The Just Transition Hub is a state-of-the-art facility which will be based at the Institute's campus in Aberdeen. This will see collaboration with a range of stakeholders to develop nature-based, net-zero solutions for issues such as community renewable energy development, flood management, sustainable groundwater access, biodiversity enhancement and peatland restoration.

A new building will combine virtual and physical space, which will act as an incubator for 'spin out' companies drawing on the Institute's science to develop new products and services. It will also offer in-person and on-line scientific, institutional and business events and a public café. 

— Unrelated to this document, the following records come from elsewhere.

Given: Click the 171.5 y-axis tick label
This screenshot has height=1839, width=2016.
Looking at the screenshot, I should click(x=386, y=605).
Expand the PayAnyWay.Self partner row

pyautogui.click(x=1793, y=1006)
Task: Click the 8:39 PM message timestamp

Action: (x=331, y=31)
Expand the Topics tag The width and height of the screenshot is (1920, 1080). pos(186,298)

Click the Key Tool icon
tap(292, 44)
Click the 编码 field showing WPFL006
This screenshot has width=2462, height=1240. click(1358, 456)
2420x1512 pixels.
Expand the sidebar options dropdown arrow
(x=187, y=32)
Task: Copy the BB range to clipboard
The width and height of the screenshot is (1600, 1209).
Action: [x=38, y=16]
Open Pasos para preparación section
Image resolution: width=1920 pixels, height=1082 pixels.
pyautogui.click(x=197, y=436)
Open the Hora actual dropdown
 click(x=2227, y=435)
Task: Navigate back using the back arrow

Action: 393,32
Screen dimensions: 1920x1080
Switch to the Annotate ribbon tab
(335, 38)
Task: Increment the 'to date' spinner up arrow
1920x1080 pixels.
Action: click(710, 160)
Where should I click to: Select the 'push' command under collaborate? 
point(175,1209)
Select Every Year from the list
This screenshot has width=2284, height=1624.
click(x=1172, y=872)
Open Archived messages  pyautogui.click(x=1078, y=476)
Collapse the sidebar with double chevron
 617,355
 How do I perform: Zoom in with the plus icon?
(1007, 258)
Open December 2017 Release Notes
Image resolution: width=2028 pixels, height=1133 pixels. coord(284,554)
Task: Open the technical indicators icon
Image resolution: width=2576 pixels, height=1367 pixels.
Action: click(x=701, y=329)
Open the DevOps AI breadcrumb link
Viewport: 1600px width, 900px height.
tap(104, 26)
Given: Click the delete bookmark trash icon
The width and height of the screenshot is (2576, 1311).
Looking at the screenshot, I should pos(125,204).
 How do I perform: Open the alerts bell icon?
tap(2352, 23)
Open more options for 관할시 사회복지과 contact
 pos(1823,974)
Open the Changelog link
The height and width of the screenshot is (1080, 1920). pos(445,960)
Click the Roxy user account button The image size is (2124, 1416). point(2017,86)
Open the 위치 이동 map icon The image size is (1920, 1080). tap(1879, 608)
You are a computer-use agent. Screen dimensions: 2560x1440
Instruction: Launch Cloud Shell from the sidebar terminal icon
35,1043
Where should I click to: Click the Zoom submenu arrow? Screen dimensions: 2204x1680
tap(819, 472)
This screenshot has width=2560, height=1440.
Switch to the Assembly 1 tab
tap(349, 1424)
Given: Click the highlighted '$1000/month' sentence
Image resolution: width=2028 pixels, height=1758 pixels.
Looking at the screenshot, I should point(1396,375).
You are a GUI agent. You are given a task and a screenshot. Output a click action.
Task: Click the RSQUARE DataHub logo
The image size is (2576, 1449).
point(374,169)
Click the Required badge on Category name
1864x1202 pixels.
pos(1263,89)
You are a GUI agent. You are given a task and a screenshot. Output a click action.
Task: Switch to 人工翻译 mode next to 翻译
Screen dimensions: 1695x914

The Just Transition Hub is expected to create over 200 jobs and bring in £1.6m annually to the regional economy.

Speaking of the funding, Professor Colin Campbell, CEO of the James Hutton Institute said:

"Given that around 45% of people in the North-East live in rural areas, the potential of HydroGlen to accelerate the decarbonisation of rural energy and transport is large. The Just Transition Hub will be an open and inclusive facility which will work with a range of partners on creating new products, new jobs and encourage investment. These are tremendous examples of our action-based science and will create real impact for our society. My thanks to the Scottish Government for this award and for their continued trust in our science".

Professor Alison Hester, Leader of the Institute's Climate-Positive Farming Initiative at Glensaugh and who led the HydroGlen bid said:

"HydroGlen being selected for funding is a big step forward for green hydrogen innovation in Scotland and beyond. In our changing climate, where the frequency of storms such as Storm Arwen left some rural North East communities without power for many days; the successful development of HydroGlen as a key research and demonstration facility will offer much needed innovative and practical energy solutions for the region and beyond." 

Professor Lee-Ann Sutherland, Director of the International Land Use Study Centre, who led the Just Transition Innovation Hub bid, said:

"This is wonderful news. We expect the Just Transition Hub to become the 'go to' place for net zero research and innovation, not only in the North East but in the whole of Scotland. It will be a place where stakeholders and collaborators from across the world can work with us on providing evidenced-based scientific solutions to the critical challenges that lie ahead for our food and environmental security".

HydroGlen will submit planning permission imminently, with construction expected to commence in 2024. The Just Transitions Hub will see a feasibility study in 2022 and planning permission for the new build will be submitted in 2023 with construction predicted to begin in 2025.